▶ **Tarefa 1**
Transcreva sem nenhuma alteração a parte do texto sobre distribuição de renda que abre com as palavras contendo "Todo cidadão precisa" e fecha com "de Empresas (Uniapac).".
▶ **Tarefa 2**
Diga se cada afirmação concorda com o texto sobre distribuição de renda, respondendo sim ou não e citando sem alteração as palavras do texto que decidem: (a) Wiegerinck naturalizou-se brasileiro em 1972; (b) o congresso internacional de que Wiegerinck participou foi em Estocolmo; (c) Wiegerinck defende uma total igualdade de renda.

▶ **Trecho fornecido**
^^^^^^^^

Jan Wiegerinck: distribuição de renda independe do grau de pobreza / Foto: Gabriel Cabral

Todo cidadão precisa ter direito à liberdade para aprender, empreender, contratar e trabalhar

A distribuição de renda no Brasil foi tema debatido pelo Conselho de Economia, Sociologia e Política da Federação do Comércio do Estado de São Paulo, em sua reunião do dia 13 de setembro. Para iniciar a reflexão foi convidado o empresário Jan Wiegerinck. Nascido na Holanda, Wiegerinck mudou-se em 1955 para o Brasil, onde nove anos depois fundou a Gelre Serviços Empresariais S/A. Naturalizou-se brasileiro em 1972. Na década de 90, expandiu a empresa para a Argentina e atualmente preside a seção latino-americana da União Internacional Cristã de Dirigentes de Empresas (Uniapac).

JAN WIEGERINCK – Gostaria de começar contando um episódio que aconteceu comigo na década de 80. Fui participar de um congresso internacional em Oslo, na Noruega, e quando cheguei ao hotel a camareira me perguntou em português: "O senhor é do Brasil?" Eu logo fiquei curioso por saber o que aquela brasileira estava fazendo lá, e ela me explicou: "Eu sou de Maceió, conheci um norueguês, me casei e vim para cá". Ela disse que gostaria de voltar para o Brasil, mas que lá ganhava 12 vezes mais do que aqui. Em três anos, tinha mandado para a mãe dinheiro suficiente para comprar duas casas – uma para morar e outra para alugar e viver do aluguel. O que me chamou a atenção foi que os executivos com os quais convivi naquele congresso ganhavam o mesmo que os brasileiros. Até hoje me pergunto por que ocorre essa diferença. Por que no Brasil os salários são tão mais diversos do que em outros países? É esse ângulo que gostaria de enfocar: como a parcela da renda nacional gerada pelo trabalho é distribuída entre os que trabalham.

É importante notar que a distribuição de renda num país independe de seu grau de pobreza. Sempre haverá os que ganham menos e que portanto poderão ser considerados pobres. Em minha opinião, a pobreza é até aceitável, pois faz parte da estrutura humana, e nunca seremos todos iguais. Não acredito que devamos desejar uma total igualdade de renda. Mas é necessário distinguir os pobres dos miseráveis. Nunca poderemos eliminar a pobreza, mas a miséria, sim. E é esta que nos deve incomodar. Todos devem viver com dignidade – o que não acontece. E não vejo uma vontade firme de mudar essa realidade.

^^^^^^^^

▶ **Informações fornecidas**

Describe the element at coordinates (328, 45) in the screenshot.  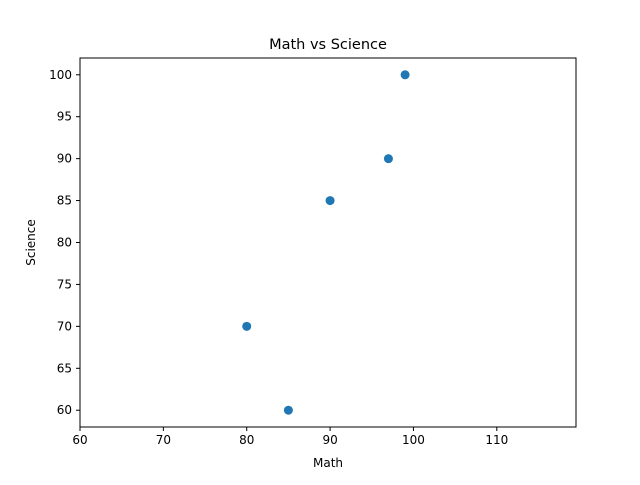
I see `chart-title: Math vs Science` at that location.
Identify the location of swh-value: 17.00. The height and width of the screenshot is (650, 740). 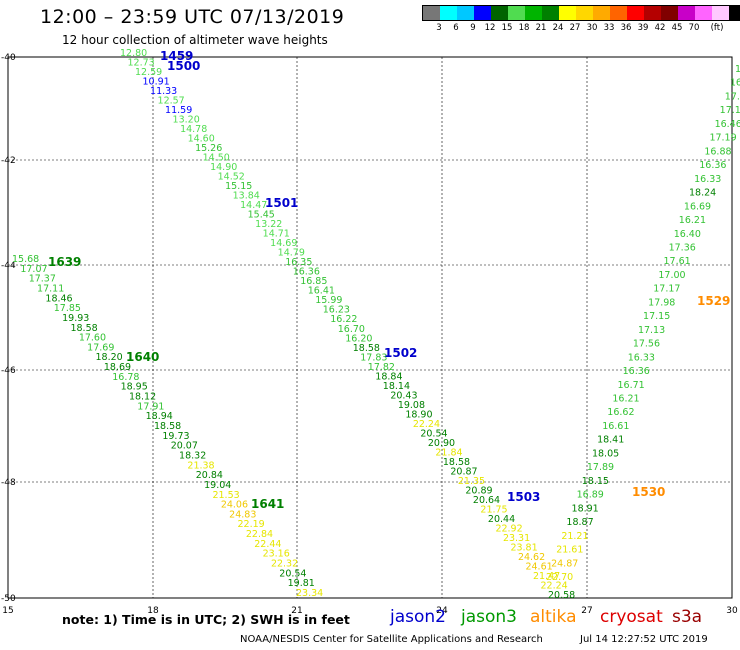
(672, 276).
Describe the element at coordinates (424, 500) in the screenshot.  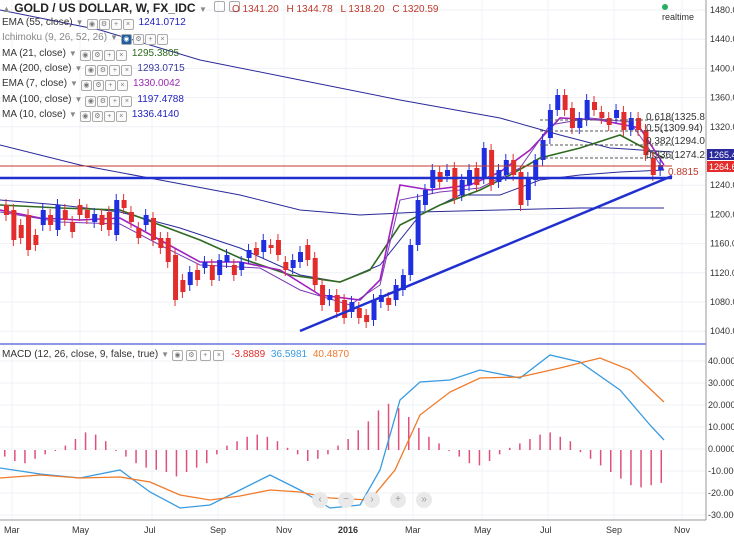
I see `go-to-end-icon: »` at that location.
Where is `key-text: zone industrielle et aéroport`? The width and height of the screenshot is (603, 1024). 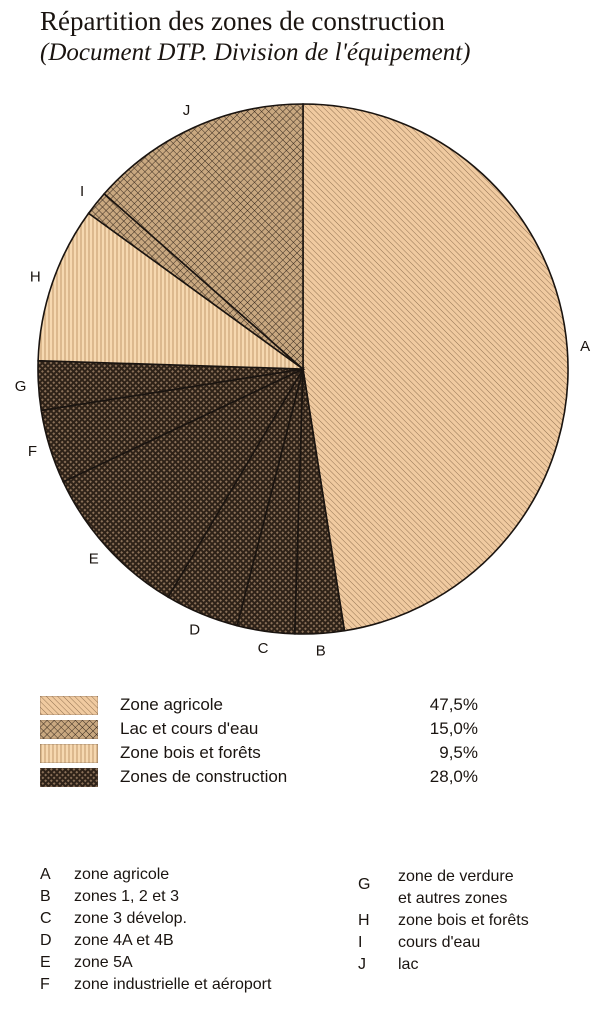
key-text: zone industrielle et aéroport is located at coordinates (173, 984).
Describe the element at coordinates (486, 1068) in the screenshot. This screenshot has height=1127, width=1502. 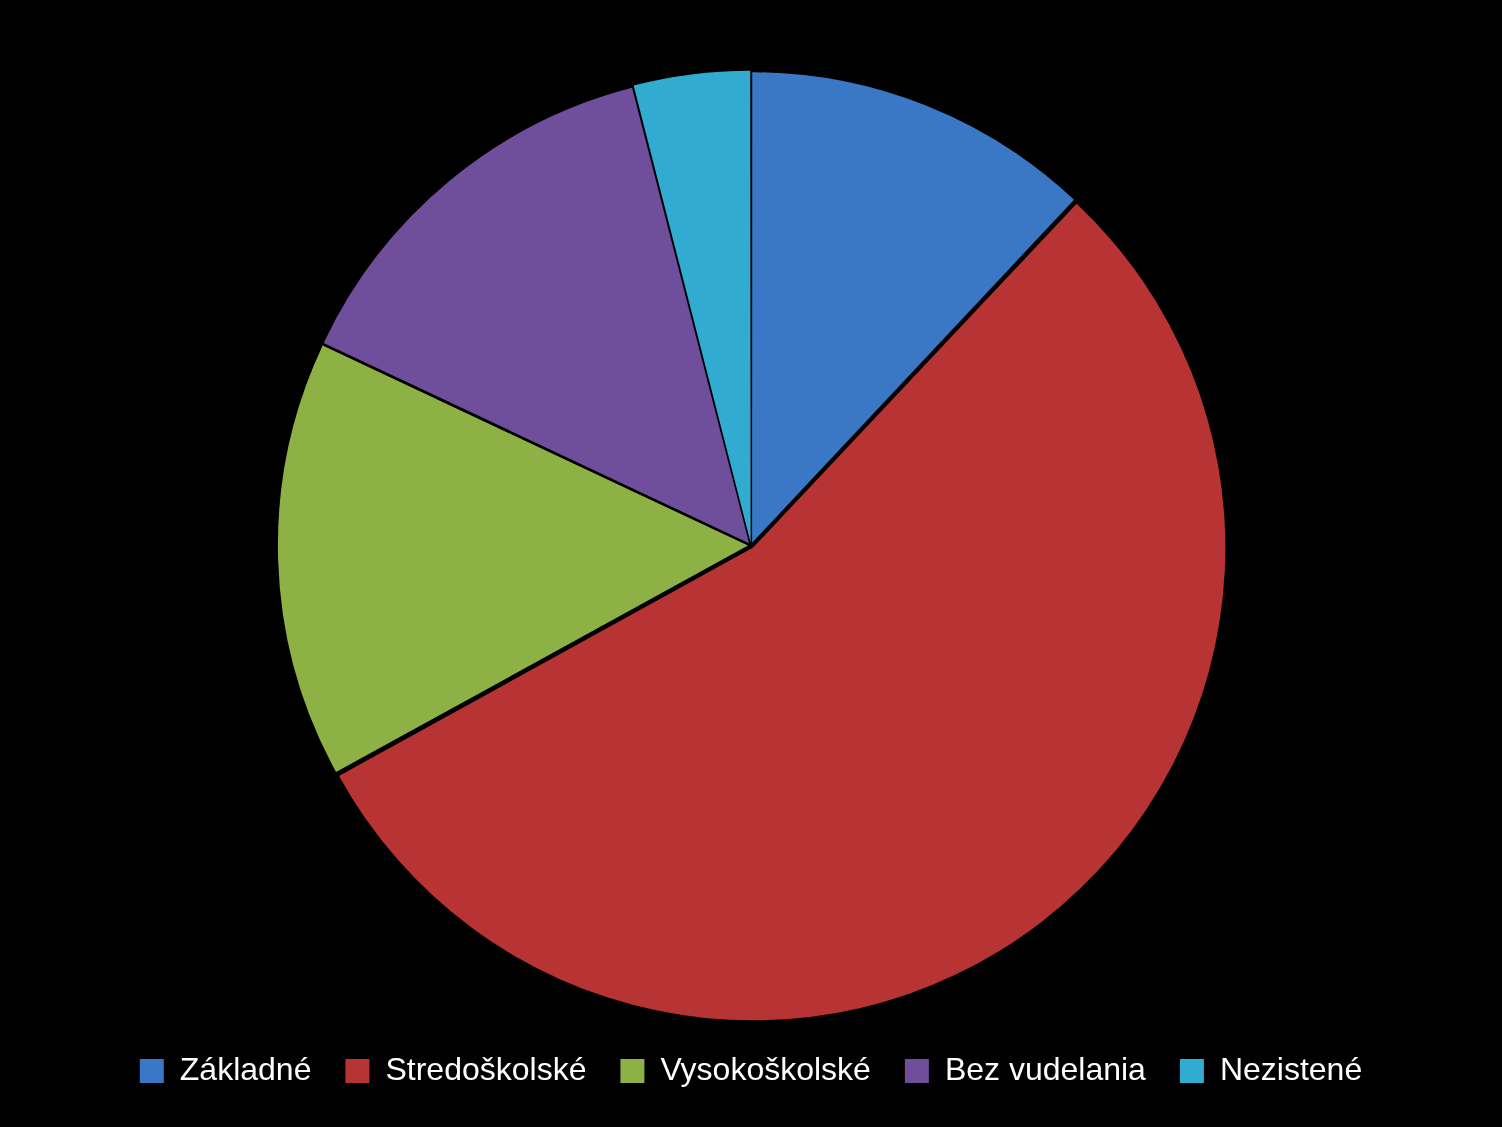
I see `legend-label: Stredoškolské` at that location.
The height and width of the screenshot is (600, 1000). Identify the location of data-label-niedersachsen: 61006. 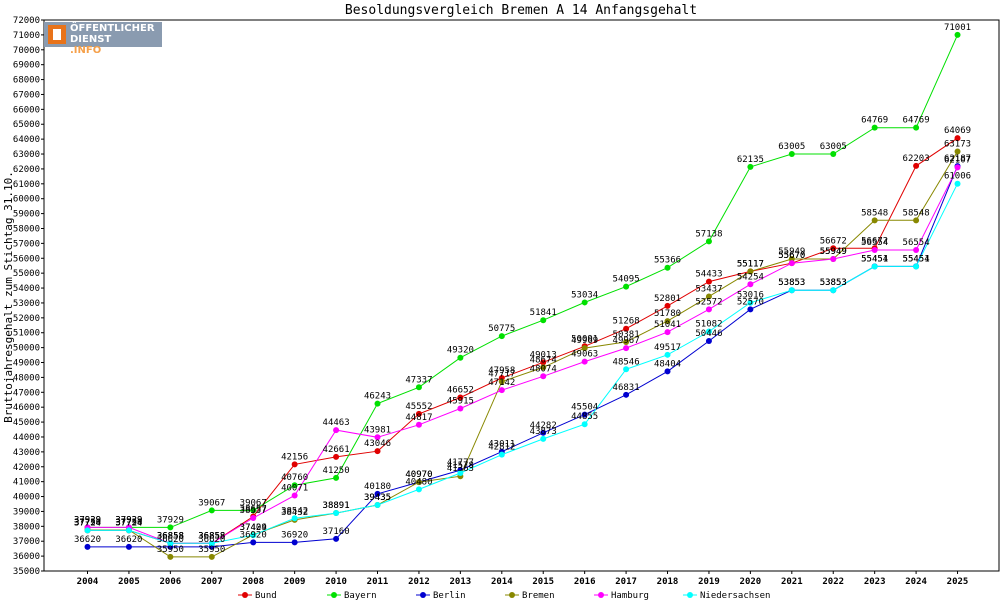
(958, 177).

^^^^^^^^

▶ **Resposta do exercício 1**
Todo cidadão precisa ter direito à liberdade para aprender, empreender, contratar e trabalhar

A distribuição de renda no Brasil foi tema debatido pelo Conselho de Economia, Sociologia e Política da Federação do Comércio do Estado de São Paulo, em sua reunião do dia 13 de setembro. Para iniciar a reflexão foi convidado o empresário Jan Wiegerinck. Nascido na Holanda, Wiegerinck mudou-se em 1955 para o Brasil, onde nove anos depois fundou a Gelre Serviços Empresariais S/A. Naturalizou-se brasileiro em 1972. Na década de 90, expandiu a empresa para a Argentina e atualmente preside a seção latino-americana da União Internacional Cristã de Dirigentes de Empresas (Uniapac).

▶ **Resposta do exercício 2**
(a) Sim: "Naturalizou-se brasileiro em 1972."
(b) Não: "Fui participar de um congresso internacional em Oslo, na Noruega"
(c) Não: "Não acredito que devamos desejar uma total igualdade de renda."